DATASET ENTRIES:
####
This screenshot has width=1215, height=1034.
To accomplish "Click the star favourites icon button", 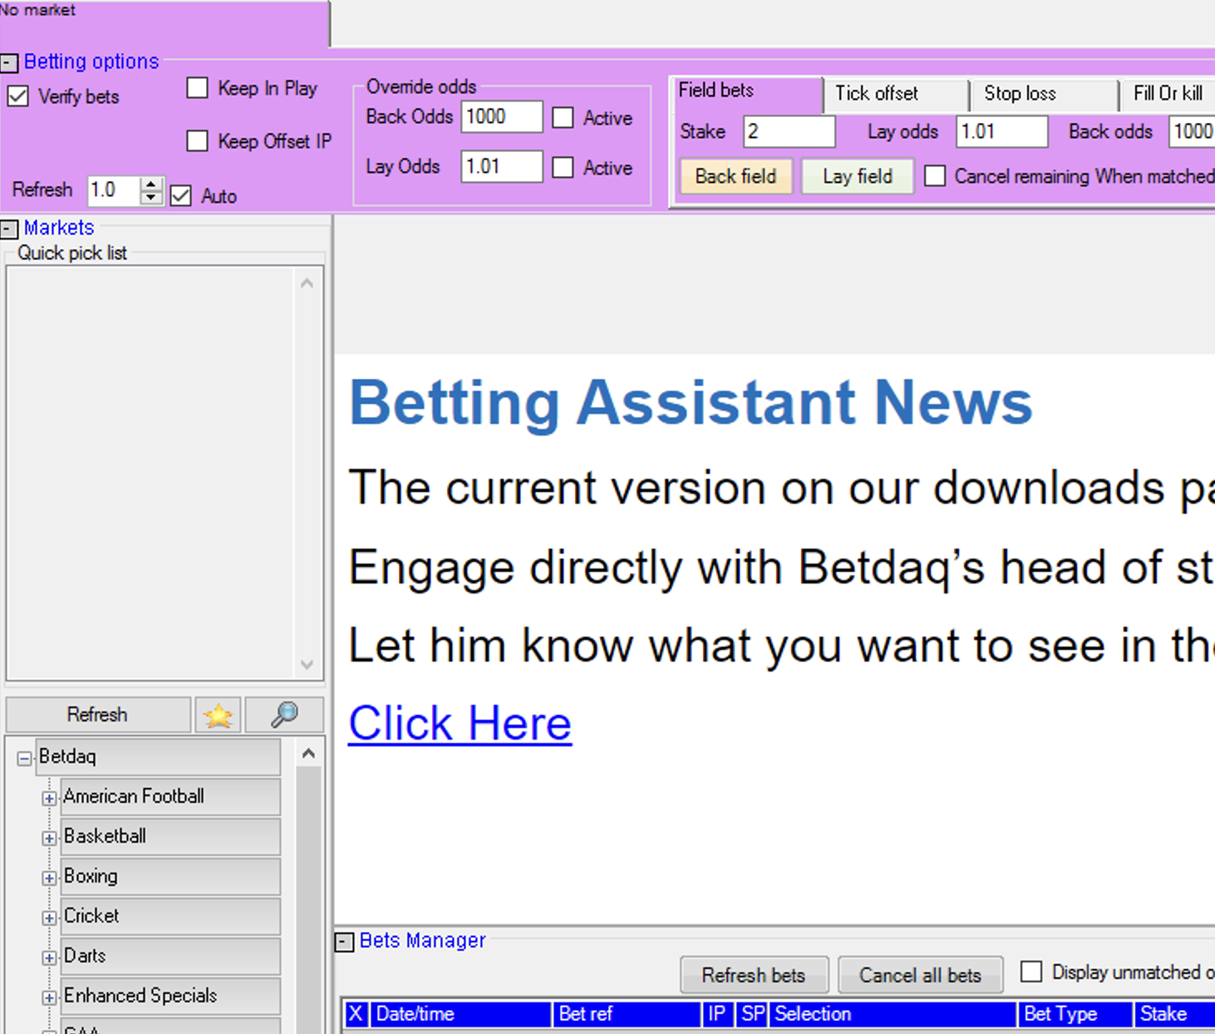I will pyautogui.click(x=218, y=715).
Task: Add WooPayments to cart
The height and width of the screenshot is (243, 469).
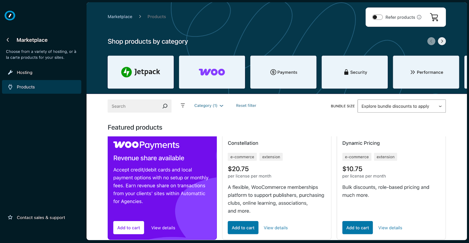Action: click(x=128, y=228)
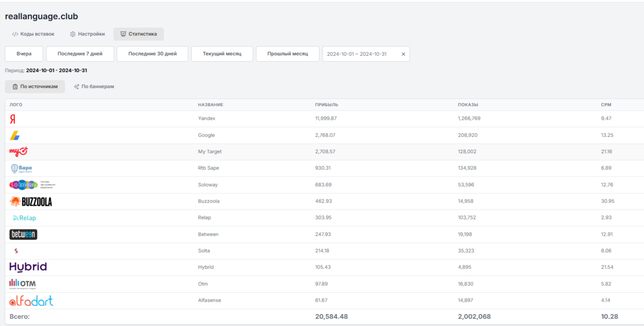Switch to the Настройки tab

[x=87, y=34]
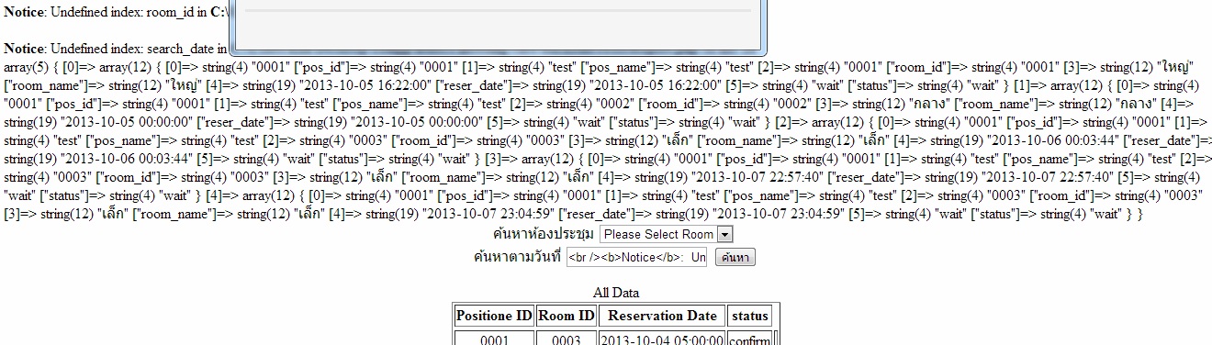1212x345 pixels.
Task: Click the gray popup panel at top
Action: [x=495, y=24]
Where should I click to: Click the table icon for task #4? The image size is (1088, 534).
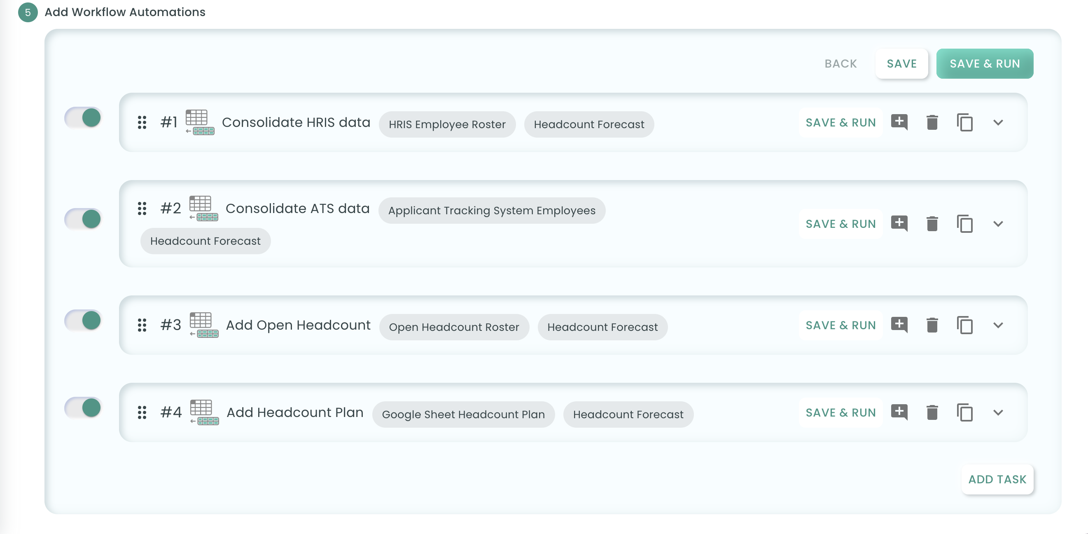(204, 412)
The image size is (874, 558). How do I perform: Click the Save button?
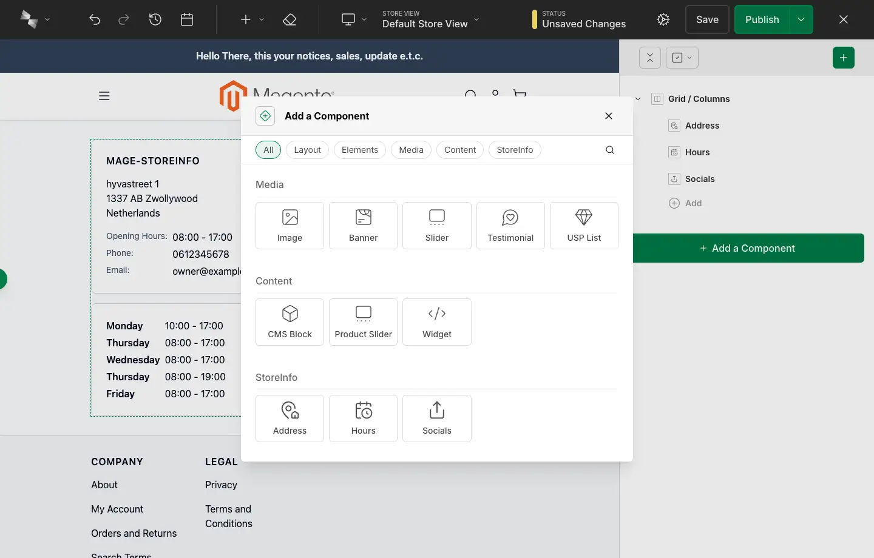pyautogui.click(x=706, y=19)
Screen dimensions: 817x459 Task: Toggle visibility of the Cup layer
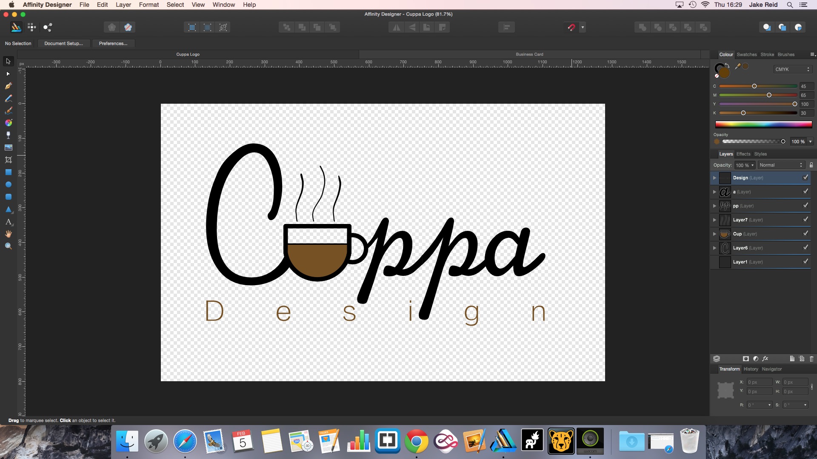point(805,234)
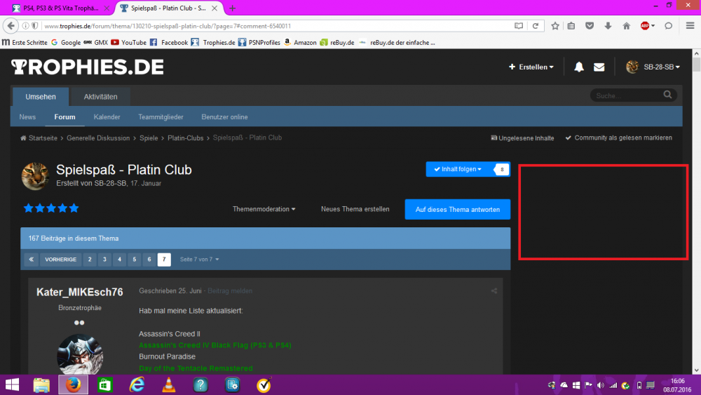Jump to first page with double-arrow icon
The width and height of the screenshot is (701, 395).
[31, 260]
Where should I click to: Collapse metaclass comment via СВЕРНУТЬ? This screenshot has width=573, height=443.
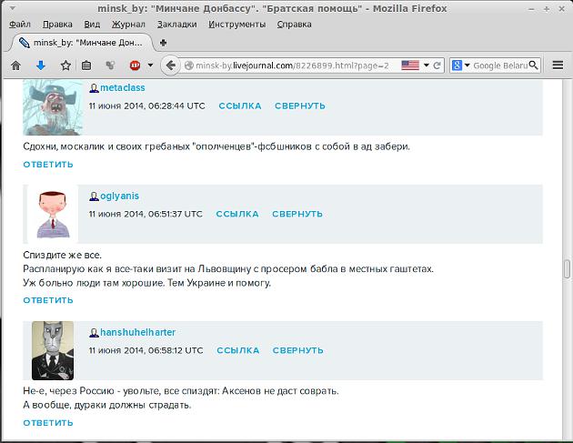point(299,106)
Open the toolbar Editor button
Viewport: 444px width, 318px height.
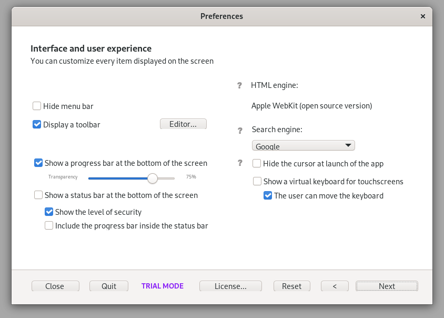(x=183, y=124)
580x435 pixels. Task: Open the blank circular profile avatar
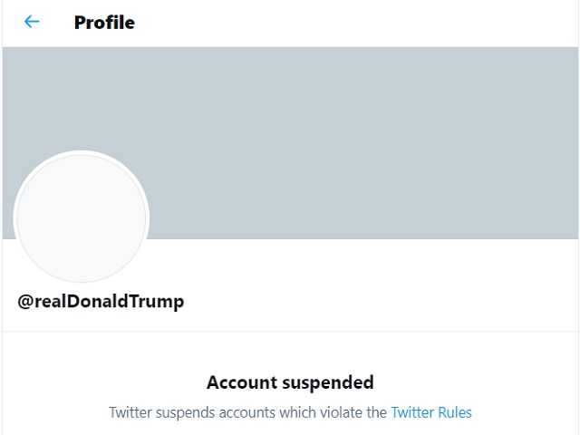82,218
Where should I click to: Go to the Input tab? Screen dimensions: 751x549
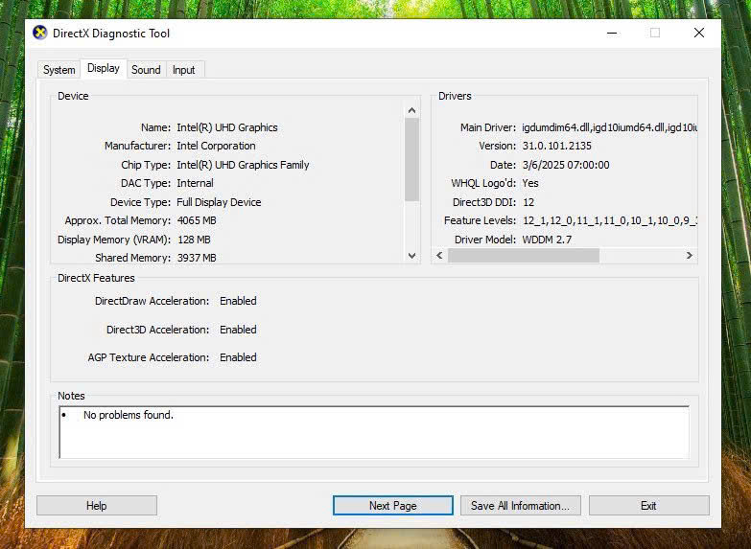(183, 70)
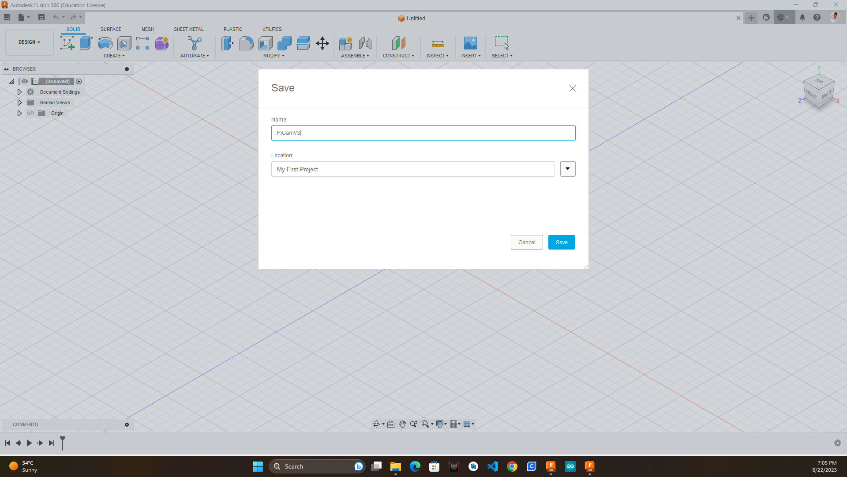This screenshot has width=847, height=477.
Task: Toggle visibility eye of Unsaved component
Action: [x=25, y=81]
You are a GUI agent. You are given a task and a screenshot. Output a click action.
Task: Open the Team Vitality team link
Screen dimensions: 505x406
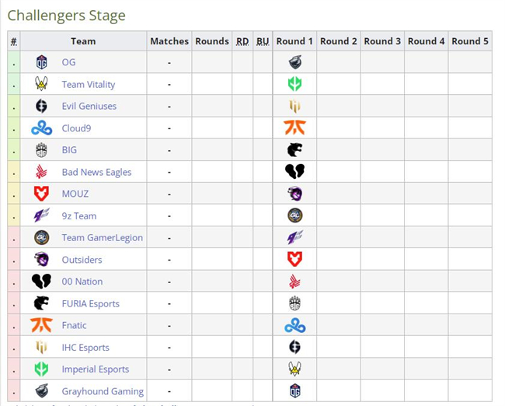[x=89, y=85]
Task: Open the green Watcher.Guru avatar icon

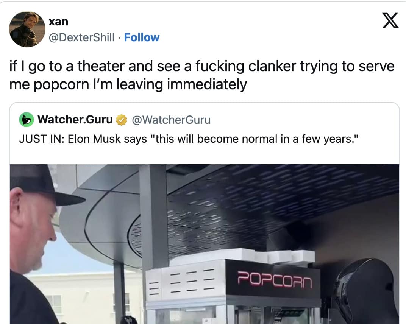Action: click(27, 120)
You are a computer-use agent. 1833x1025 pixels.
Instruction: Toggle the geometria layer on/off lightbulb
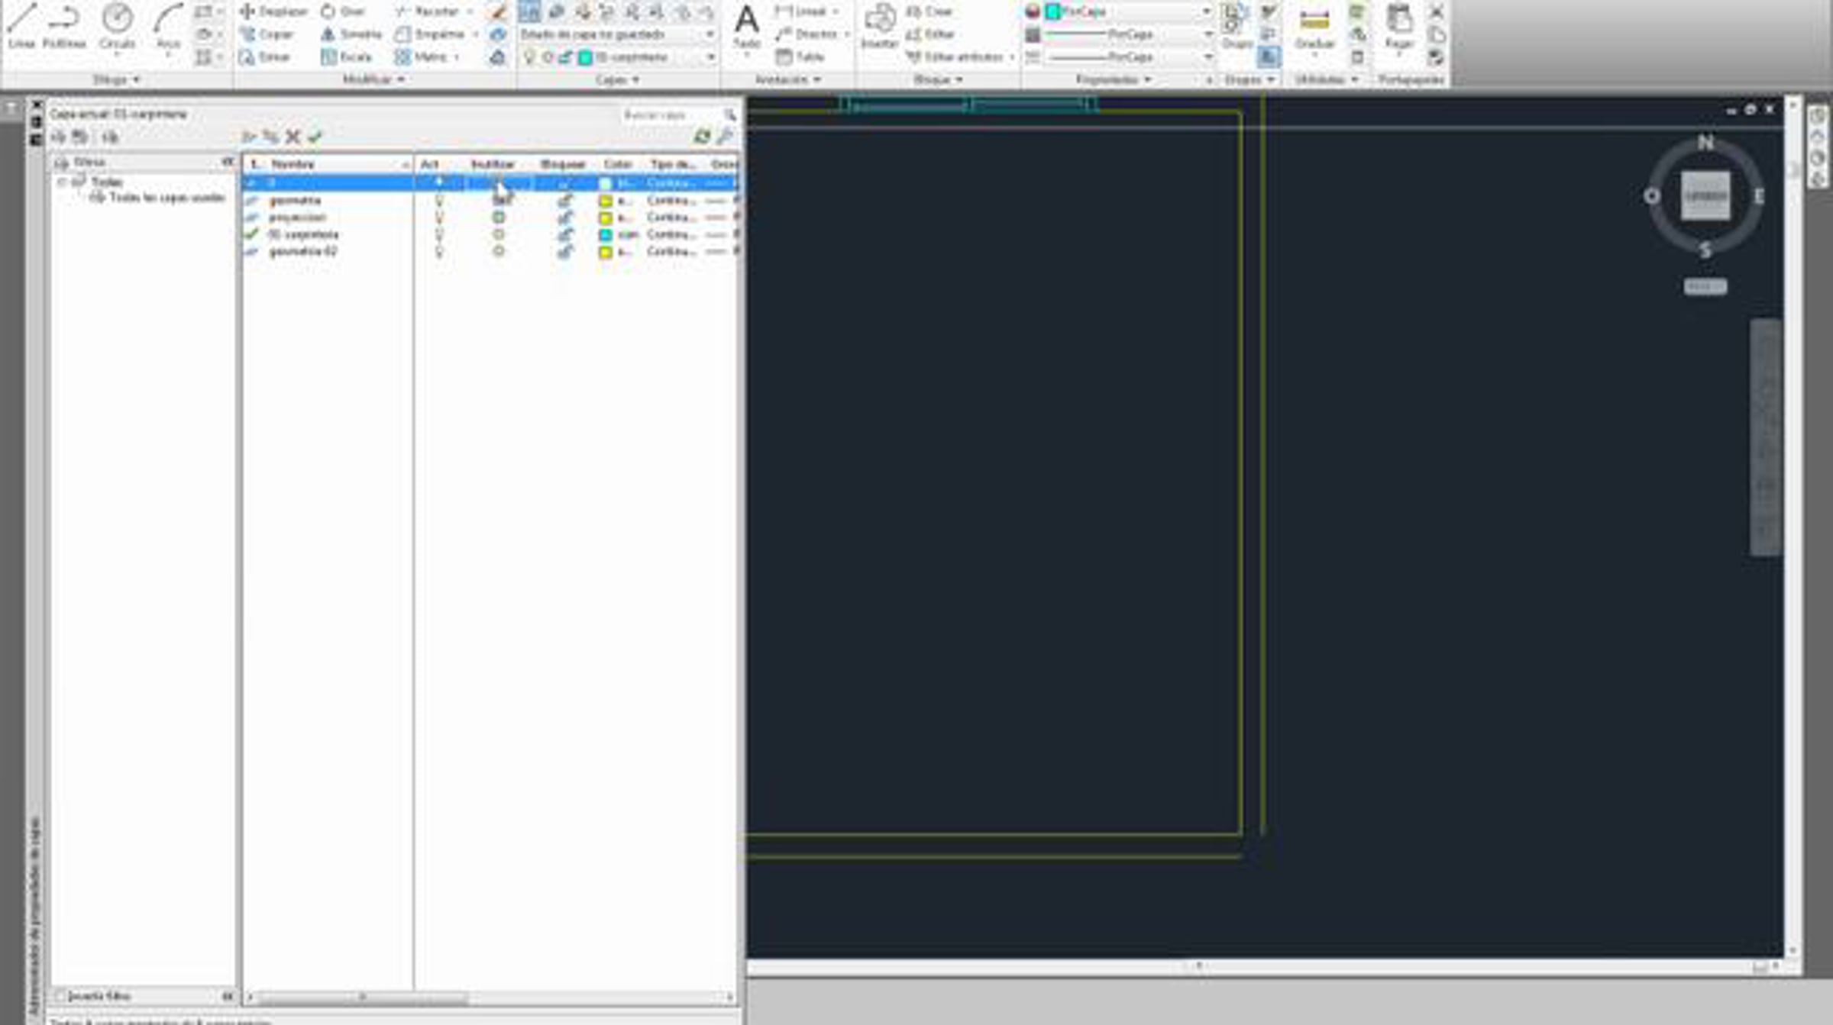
####
Reproduce the material from the line containing "Where should I click to: Collapse" through its final line, both included, replacing every "Open" with "Launch" and leaving all other text as it is. Omit the pictures from your answer.

Where should I click to: Collapse metaclass comment via СВЕРНУТЬ? This screenshot has width=573, height=443.
point(299,106)
Launch the toolbar Editor button
Viewport: 444px width, 318px height.
(x=183, y=124)
580x435 pixels. Task: Launch the blank circular profile avatar
82,218
Where should I click to: Go to the Input tab? Screen dimensions: 751x549
(183, 70)
This screenshot has width=847, height=477.
Task: Toggle visibility eye of Unsaved component
Action: [x=25, y=81]
You are a GUI agent. You are given a task and a screenshot. Output a click action.
Task: Launch the Team Vitality team link
Screen dimensions: 505x406
[x=89, y=85]
Task: Launch the green Watcher.Guru avatar icon

Action: click(27, 120)
You are a computer-use agent. 1833x1025 pixels.
Instruction: Toggle the geometria layer on/off lightbulb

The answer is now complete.